YouTube dan Keterampilan Memperbaiki: Literasi Teknis Sederhana untuk Anak SD
s2dikdas.fip.unesa.ac.id, Surabaya — Menumbuhkan rasa tanggung jawab terhadap barang milik sendiri sekaligus mengenalkan budaya memperbaiki (repair culture) sejak usia dini merupakan bagian penting dari konsumsi dan produksi yang bertanggung jawab, sebagaimana ditekankan dalam SDG 12. Di sekolah dasar, pemanfaatan platform YouTube dapat menjadi sarana belajar visual yang efektif untuk mengenalkan keterampilan teknis sederhana kepada siswa, seperti menambal buku yang sobek, memperbaiki mainan rusak, atau merakit kembali alat belajar sederhana yang sering digunakan di kelas. Pendekatan ini membantu siswa memahami bahwa kerusakan bukan selalu akhir dari fungsi suatu barang.
Guru dapat berperan aktif dengan menyeleksi konten YouTube yang sesuai dengan usia dan konteks siswa. Video tutorial yang dipilih biasanya berdurasi singkat, menggunakan bahasa sederhana, serta menampilkan langkah-langkah yang jelas dan mudah ditiru, misalnya cara memperbaiki resleting tas sekolah atau menguatkan kembali sampul buku tulis.
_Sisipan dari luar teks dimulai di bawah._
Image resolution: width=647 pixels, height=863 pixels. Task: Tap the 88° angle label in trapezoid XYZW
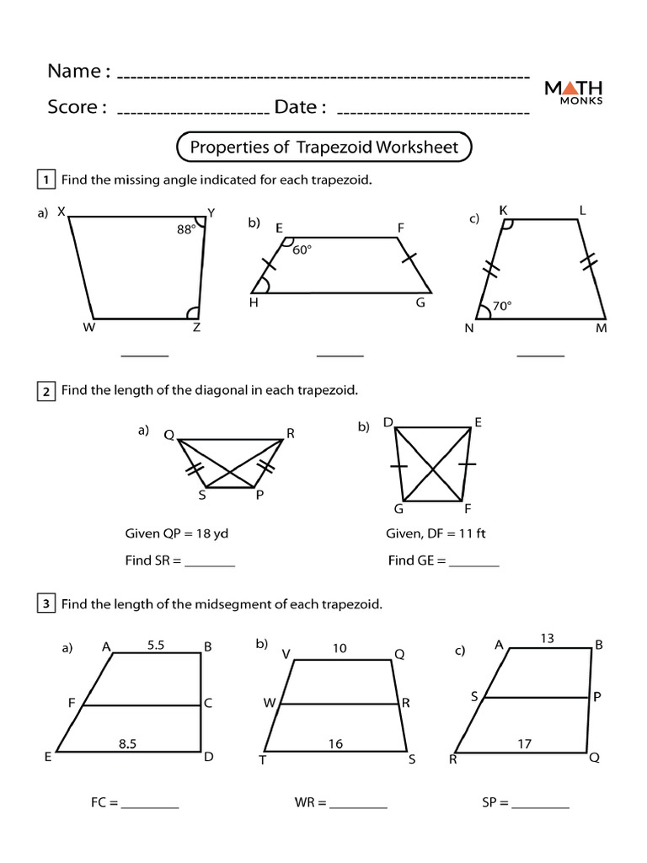[x=185, y=228]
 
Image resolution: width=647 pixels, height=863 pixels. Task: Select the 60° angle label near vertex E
[x=302, y=249]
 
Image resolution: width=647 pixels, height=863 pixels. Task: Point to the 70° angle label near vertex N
[x=503, y=307]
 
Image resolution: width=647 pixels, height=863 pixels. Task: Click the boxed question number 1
[x=45, y=180]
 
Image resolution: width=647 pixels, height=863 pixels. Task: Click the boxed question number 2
[x=45, y=391]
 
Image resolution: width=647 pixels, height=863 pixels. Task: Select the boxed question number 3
[x=45, y=603]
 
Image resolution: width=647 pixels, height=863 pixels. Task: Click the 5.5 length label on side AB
[x=156, y=645]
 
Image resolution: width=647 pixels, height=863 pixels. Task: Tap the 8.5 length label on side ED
[x=128, y=742]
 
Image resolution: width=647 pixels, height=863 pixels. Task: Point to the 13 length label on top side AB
[x=547, y=639]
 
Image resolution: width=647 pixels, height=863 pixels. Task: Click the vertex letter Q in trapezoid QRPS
[x=168, y=436]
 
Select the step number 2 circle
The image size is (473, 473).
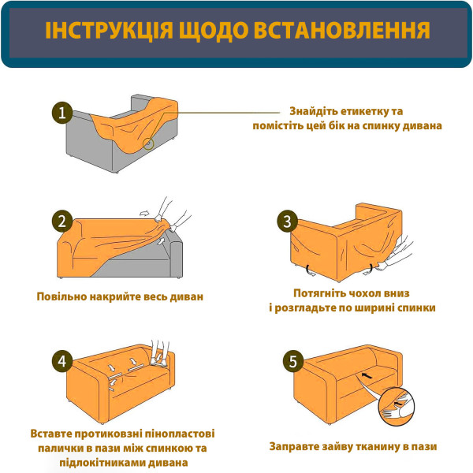click(x=61, y=222)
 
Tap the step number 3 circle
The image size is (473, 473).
click(x=288, y=222)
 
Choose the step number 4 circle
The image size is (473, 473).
click(x=61, y=362)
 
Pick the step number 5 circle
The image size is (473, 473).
click(x=293, y=362)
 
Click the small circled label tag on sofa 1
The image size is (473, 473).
click(x=148, y=143)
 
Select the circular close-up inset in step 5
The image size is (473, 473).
click(x=395, y=404)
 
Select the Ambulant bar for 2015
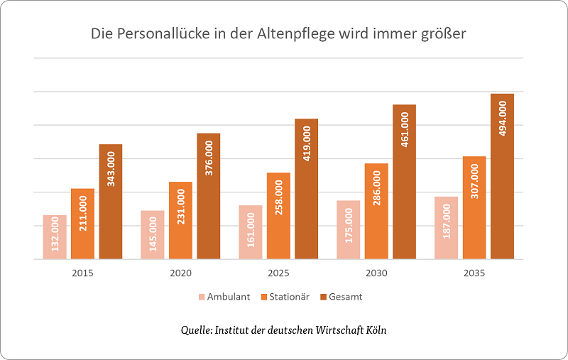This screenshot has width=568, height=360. [x=55, y=237]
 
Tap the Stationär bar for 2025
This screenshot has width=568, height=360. [x=278, y=216]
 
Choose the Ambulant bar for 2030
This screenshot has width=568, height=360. [x=348, y=230]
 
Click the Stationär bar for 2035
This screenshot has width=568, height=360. [x=474, y=207]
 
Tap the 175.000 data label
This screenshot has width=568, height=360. [x=348, y=225]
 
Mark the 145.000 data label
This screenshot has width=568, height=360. [x=153, y=231]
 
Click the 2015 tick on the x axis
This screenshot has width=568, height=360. [x=83, y=273]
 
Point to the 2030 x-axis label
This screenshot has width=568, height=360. [x=376, y=273]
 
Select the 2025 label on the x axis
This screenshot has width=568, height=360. [x=278, y=273]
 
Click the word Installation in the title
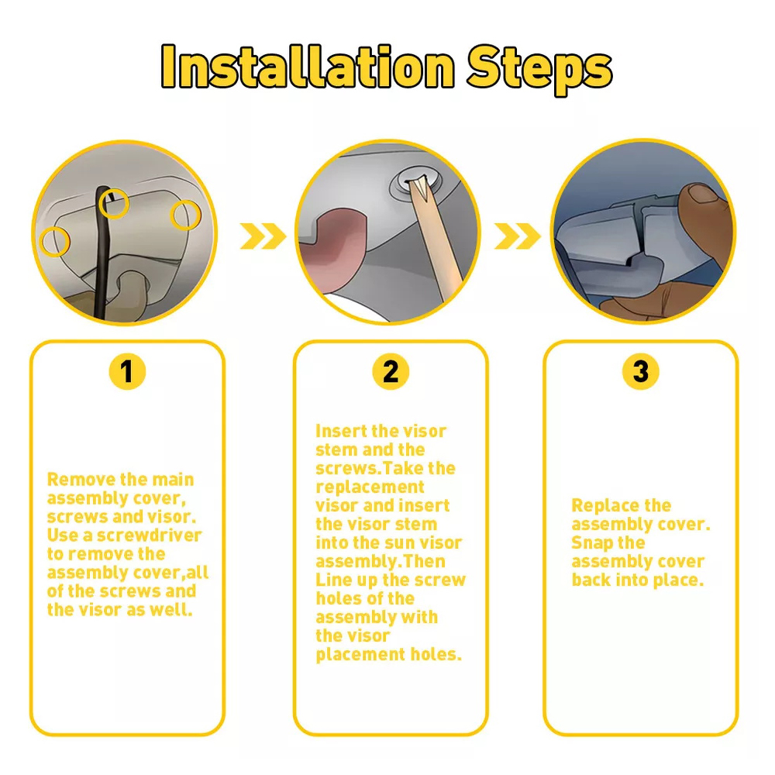click(308, 66)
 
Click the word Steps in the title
click(539, 69)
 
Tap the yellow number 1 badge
click(127, 371)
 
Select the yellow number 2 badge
click(391, 371)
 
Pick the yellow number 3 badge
click(641, 371)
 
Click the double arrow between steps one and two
click(263, 236)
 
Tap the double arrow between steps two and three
click(518, 236)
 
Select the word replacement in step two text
click(370, 487)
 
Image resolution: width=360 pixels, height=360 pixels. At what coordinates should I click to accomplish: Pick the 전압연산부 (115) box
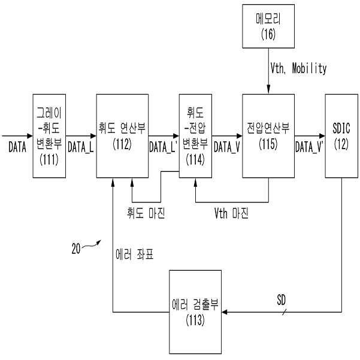(268, 135)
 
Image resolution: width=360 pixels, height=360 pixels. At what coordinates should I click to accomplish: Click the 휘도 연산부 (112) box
(122, 135)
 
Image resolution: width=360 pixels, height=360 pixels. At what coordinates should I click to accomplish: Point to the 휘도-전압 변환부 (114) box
(195, 135)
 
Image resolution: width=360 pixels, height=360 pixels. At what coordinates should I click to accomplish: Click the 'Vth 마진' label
(231, 213)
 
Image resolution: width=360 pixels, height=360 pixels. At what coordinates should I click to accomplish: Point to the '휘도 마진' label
(146, 213)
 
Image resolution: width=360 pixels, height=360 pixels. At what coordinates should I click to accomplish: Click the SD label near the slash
(281, 298)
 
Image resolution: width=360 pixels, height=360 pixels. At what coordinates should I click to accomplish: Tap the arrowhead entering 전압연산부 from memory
(268, 91)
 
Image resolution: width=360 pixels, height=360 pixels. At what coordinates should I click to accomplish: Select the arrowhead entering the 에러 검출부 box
(225, 311)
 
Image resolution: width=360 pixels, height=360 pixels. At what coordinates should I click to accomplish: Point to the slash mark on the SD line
(281, 311)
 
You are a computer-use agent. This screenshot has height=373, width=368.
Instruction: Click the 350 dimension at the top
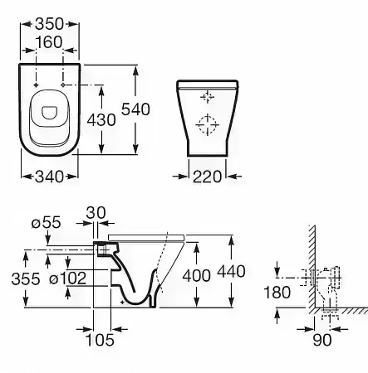(50, 24)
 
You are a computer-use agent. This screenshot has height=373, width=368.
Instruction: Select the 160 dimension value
(49, 42)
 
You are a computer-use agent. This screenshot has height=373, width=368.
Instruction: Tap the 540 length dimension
(135, 109)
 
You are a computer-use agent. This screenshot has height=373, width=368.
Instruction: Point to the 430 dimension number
(101, 120)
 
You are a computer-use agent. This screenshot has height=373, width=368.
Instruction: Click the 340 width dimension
(49, 177)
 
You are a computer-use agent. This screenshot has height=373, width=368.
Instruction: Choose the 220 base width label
(207, 177)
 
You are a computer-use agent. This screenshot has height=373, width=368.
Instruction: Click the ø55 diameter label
(46, 222)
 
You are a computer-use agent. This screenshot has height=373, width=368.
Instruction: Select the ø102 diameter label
(68, 279)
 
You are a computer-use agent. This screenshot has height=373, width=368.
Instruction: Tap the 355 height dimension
(26, 279)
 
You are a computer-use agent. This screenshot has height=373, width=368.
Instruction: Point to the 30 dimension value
(96, 213)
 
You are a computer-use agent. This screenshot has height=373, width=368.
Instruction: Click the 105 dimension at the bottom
(100, 340)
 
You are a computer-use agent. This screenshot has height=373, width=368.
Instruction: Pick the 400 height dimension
(197, 276)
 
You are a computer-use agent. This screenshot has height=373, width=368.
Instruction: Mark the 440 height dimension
(231, 271)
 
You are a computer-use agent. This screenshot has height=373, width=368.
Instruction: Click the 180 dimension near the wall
(277, 293)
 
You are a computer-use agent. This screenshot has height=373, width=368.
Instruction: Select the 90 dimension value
(322, 340)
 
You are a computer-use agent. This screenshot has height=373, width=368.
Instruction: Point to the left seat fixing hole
(36, 85)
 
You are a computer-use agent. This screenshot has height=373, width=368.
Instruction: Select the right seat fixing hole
(63, 85)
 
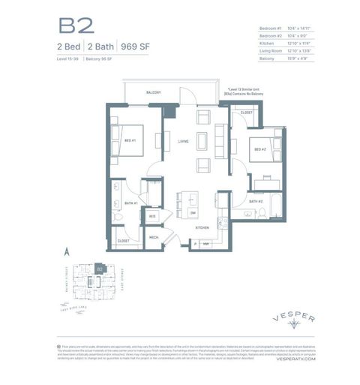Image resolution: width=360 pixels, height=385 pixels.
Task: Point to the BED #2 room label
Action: point(260,149)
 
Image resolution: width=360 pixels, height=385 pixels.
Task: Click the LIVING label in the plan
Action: point(183,140)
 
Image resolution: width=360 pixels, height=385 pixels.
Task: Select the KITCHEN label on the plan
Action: point(202,226)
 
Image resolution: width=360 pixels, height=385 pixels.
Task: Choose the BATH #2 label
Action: point(255,201)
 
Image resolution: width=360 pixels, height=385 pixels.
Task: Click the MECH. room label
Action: point(153,237)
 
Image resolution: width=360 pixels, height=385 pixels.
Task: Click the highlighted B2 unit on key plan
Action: point(98,266)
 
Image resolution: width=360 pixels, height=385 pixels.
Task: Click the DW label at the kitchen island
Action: point(192,212)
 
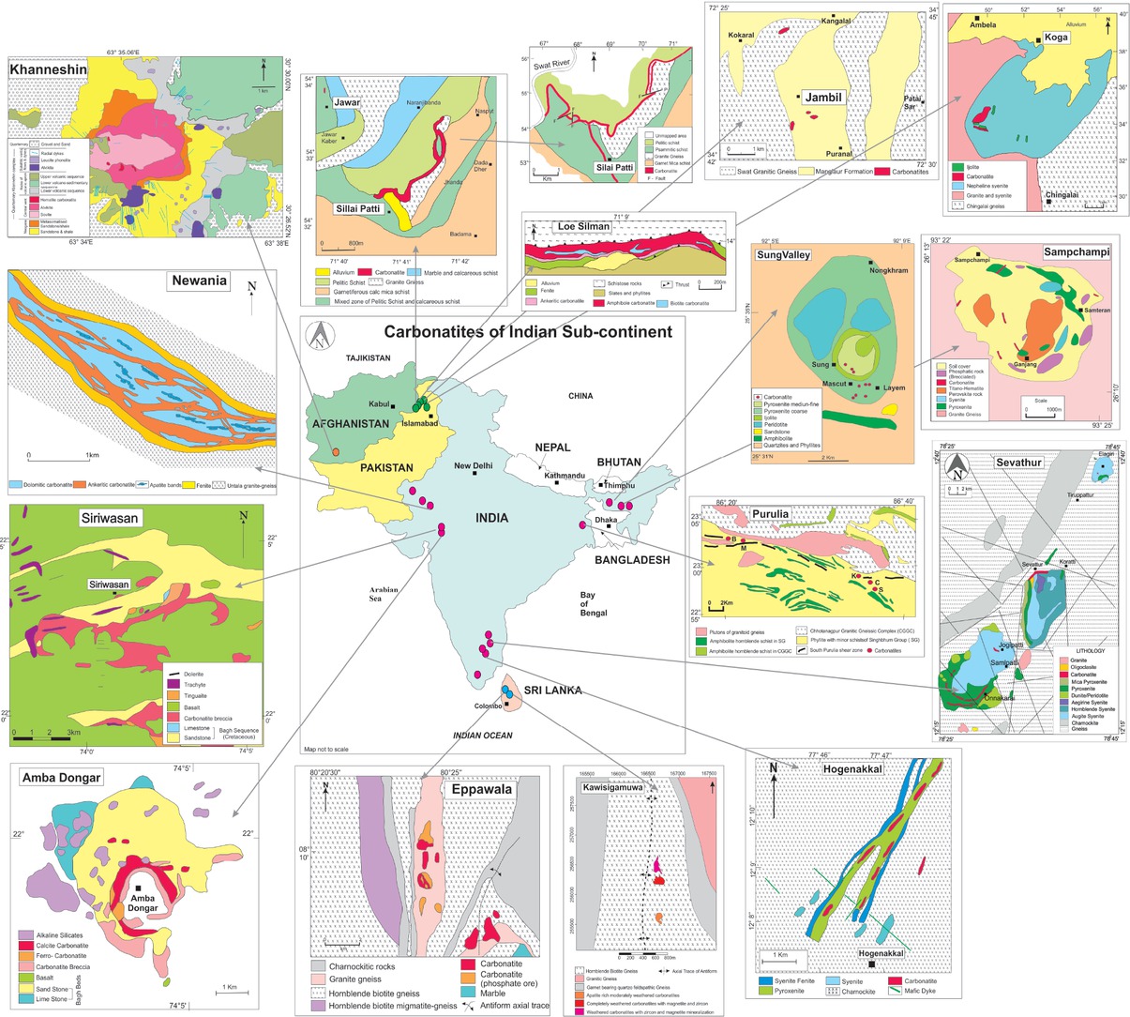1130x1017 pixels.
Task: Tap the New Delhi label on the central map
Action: click(474, 465)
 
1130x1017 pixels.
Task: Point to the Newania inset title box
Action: click(199, 281)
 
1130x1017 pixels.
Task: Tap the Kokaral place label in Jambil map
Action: click(741, 35)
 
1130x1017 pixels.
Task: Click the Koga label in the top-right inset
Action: click(1053, 40)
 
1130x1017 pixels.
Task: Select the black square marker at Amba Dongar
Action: click(138, 888)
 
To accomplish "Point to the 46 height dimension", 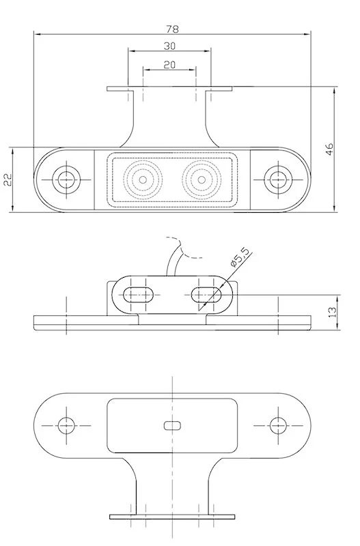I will tap(329, 149).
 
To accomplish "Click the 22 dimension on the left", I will tap(9, 179).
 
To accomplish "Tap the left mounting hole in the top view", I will tap(66, 179).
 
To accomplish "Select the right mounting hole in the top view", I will tap(277, 179).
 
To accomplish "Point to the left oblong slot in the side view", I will tap(141, 294).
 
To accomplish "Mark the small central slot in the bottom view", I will tap(172, 425).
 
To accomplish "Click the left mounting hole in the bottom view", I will tap(66, 425).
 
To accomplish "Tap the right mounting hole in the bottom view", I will tap(277, 425).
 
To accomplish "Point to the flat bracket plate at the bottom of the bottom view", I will tap(172, 517).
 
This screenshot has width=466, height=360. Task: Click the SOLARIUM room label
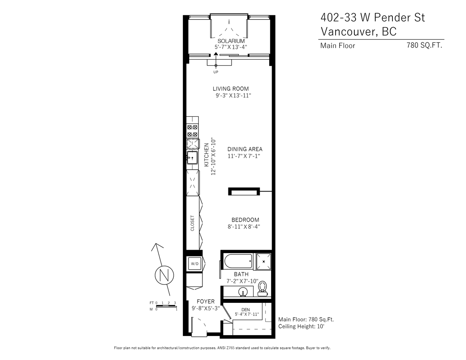(231, 41)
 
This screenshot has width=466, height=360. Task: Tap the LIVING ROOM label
(231, 88)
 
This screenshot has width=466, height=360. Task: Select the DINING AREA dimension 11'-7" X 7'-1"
(244, 156)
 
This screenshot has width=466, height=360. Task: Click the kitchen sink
(192, 158)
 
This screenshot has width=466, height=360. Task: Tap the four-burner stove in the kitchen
(192, 130)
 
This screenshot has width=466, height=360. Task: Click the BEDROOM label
(245, 220)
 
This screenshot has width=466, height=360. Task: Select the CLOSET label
(192, 223)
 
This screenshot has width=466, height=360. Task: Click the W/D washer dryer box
(195, 264)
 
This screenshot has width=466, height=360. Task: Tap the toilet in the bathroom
(262, 288)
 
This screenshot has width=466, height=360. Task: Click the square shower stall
(264, 262)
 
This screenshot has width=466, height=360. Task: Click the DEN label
(246, 310)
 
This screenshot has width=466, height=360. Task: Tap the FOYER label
(206, 302)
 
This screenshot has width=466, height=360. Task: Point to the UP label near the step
(216, 72)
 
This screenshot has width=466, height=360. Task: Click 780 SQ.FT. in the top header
(424, 45)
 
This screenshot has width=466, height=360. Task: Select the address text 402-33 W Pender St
(373, 18)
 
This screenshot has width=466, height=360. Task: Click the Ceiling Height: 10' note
(301, 326)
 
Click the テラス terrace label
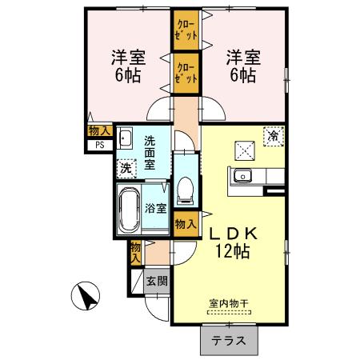[x=229, y=341]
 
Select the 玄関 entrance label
[x=157, y=281]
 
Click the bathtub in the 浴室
[x=129, y=210]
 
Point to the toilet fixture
[x=184, y=190]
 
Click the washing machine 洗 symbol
[x=125, y=168]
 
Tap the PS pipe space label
[x=101, y=145]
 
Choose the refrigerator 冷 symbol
[x=274, y=137]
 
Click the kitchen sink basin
[x=241, y=176]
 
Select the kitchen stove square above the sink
[x=243, y=150]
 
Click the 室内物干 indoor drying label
[x=229, y=303]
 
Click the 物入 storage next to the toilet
[x=185, y=225]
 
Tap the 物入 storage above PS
[x=99, y=130]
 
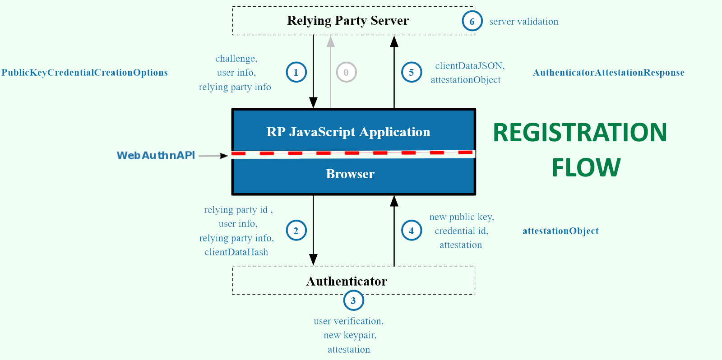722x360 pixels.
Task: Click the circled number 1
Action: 296,72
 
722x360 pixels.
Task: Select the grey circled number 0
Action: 346,72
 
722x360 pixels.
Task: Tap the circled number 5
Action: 412,72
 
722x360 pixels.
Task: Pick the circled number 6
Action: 472,21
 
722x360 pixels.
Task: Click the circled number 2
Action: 296,231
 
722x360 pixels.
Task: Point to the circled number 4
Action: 412,231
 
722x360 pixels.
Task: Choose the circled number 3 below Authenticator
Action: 353,300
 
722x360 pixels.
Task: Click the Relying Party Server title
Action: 347,21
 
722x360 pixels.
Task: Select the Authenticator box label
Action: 347,282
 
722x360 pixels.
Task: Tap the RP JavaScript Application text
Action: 348,132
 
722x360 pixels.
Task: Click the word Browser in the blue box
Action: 350,174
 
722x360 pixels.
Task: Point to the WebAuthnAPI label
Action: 156,156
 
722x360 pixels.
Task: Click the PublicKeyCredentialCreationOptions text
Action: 84,73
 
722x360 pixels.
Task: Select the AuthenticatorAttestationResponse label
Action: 608,73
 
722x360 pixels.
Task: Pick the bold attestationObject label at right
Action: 560,231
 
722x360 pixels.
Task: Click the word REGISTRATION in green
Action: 580,133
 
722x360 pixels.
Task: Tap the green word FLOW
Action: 586,168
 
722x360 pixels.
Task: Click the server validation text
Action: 523,22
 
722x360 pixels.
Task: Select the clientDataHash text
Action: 236,252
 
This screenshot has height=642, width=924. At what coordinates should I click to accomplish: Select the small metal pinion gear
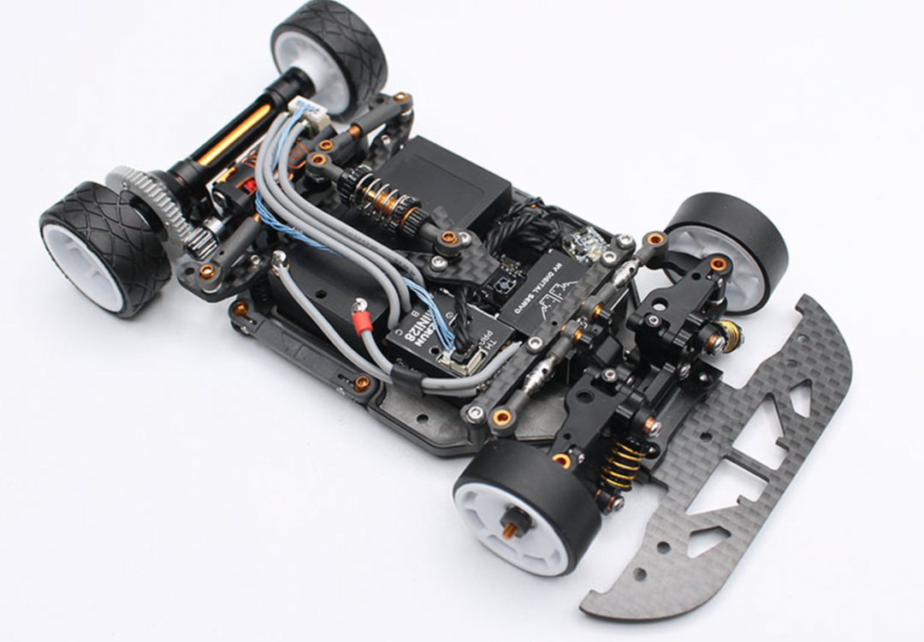pyautogui.click(x=198, y=242)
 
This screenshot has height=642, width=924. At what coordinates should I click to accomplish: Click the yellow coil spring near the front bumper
pyautogui.click(x=623, y=463)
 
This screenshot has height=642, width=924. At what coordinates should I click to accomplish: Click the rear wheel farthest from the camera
pyautogui.click(x=329, y=55)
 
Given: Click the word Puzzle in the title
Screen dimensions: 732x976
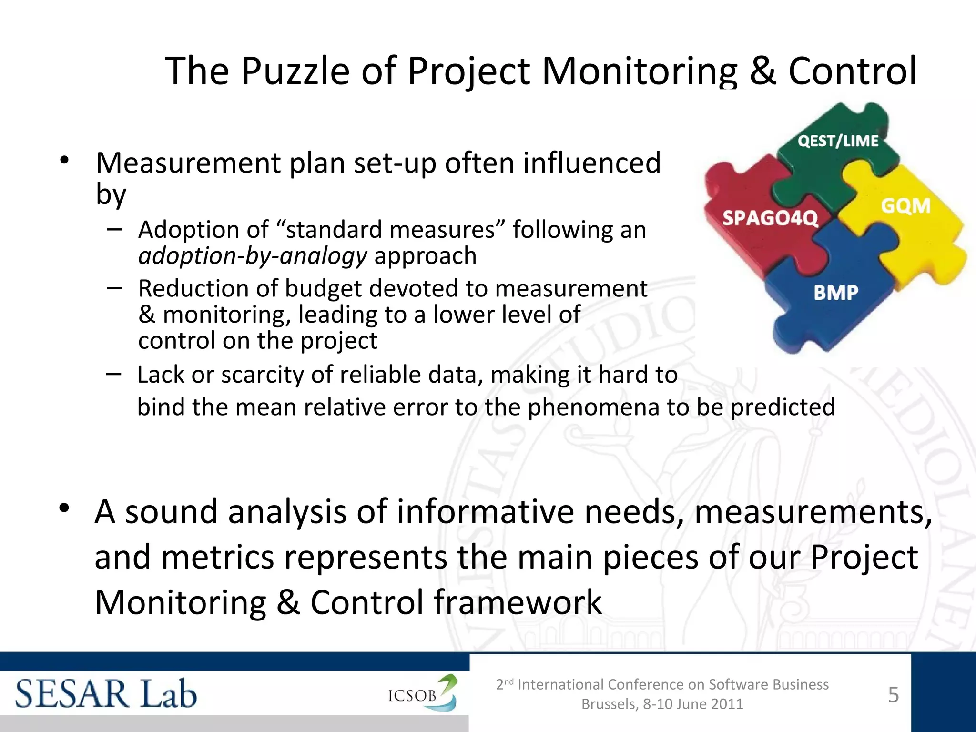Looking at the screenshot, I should pyautogui.click(x=295, y=71).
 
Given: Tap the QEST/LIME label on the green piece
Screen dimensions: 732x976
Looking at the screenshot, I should pyautogui.click(x=838, y=141).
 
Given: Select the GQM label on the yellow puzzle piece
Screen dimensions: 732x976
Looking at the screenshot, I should pyautogui.click(x=905, y=206).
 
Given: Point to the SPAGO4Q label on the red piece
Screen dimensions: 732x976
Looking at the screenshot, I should pyautogui.click(x=770, y=218).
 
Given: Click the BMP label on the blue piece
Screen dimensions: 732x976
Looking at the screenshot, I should pyautogui.click(x=836, y=292).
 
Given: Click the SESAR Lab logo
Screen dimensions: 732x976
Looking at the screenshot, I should pyautogui.click(x=106, y=694).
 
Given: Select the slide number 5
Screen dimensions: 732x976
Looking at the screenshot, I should pyautogui.click(x=894, y=695).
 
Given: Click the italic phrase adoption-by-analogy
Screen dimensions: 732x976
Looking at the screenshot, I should pyautogui.click(x=253, y=256).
Melalui visualisasi yang konkret, siswa lebih mudah memahami proses perbaikan dibandingkan hanya melalui penjelasan lisan atau teks tertulis, sehingga pembelajaran menjadi lebih efektif dan bermakna.
Kegiatan meniru dan mempraktikkan tutorial dari YouTube secara langsung melatih keterampilan motorik halus siswa serta kemampuan mereka dalam memecahkan masalah teknis sederhana. Siswa belajar mengidentifikasi penyebab kerusakan, menentukan alat yang dibutuhkan, dan mengikuti urutan kerja dengan cermat. Keberhasilan memperbaiki suatu benda, meskipun sederhana, memberikan pengalaman emosional positif yang memperkuat rasa percaya diri dan kemandirian anak.
Selain aspek keterampilan, kegiatan ini juga mengandung nilai ekonomi dan lingkungan yang penting. Siswa mulai memahami bahwa memperbaiki barang dapat menghemat pengeluaran dan mengurangi sampah, sehingga mendukung upaya pelestarian lingkungan. Diskusi kelas dapat diarahkan pada perbandingan antara memperbaiki dan membeli barang baru, serta dampaknya terhadap lingkungan dan sumber daya alam, sehingga siswa memiliki kesadaran kritis terhadap kebiasaan konsumtif.
Dengan menjadikan YouTube sebagai media pembelajaran keterampilan teknis, sekolah dasar tidak hanya mengajarkan teori, tetapi juga membentuk sikap bertanggung jawab dan solutif pada diri siswa. Pembelajaran ini menumbuhkan maker mindset sejak dini, yaitu kebiasaan untuk mencoba, memperbaiki, dan tidak mudah menyerah, yang sangat relevan dengan kebutuhan kehidupan di masa depan.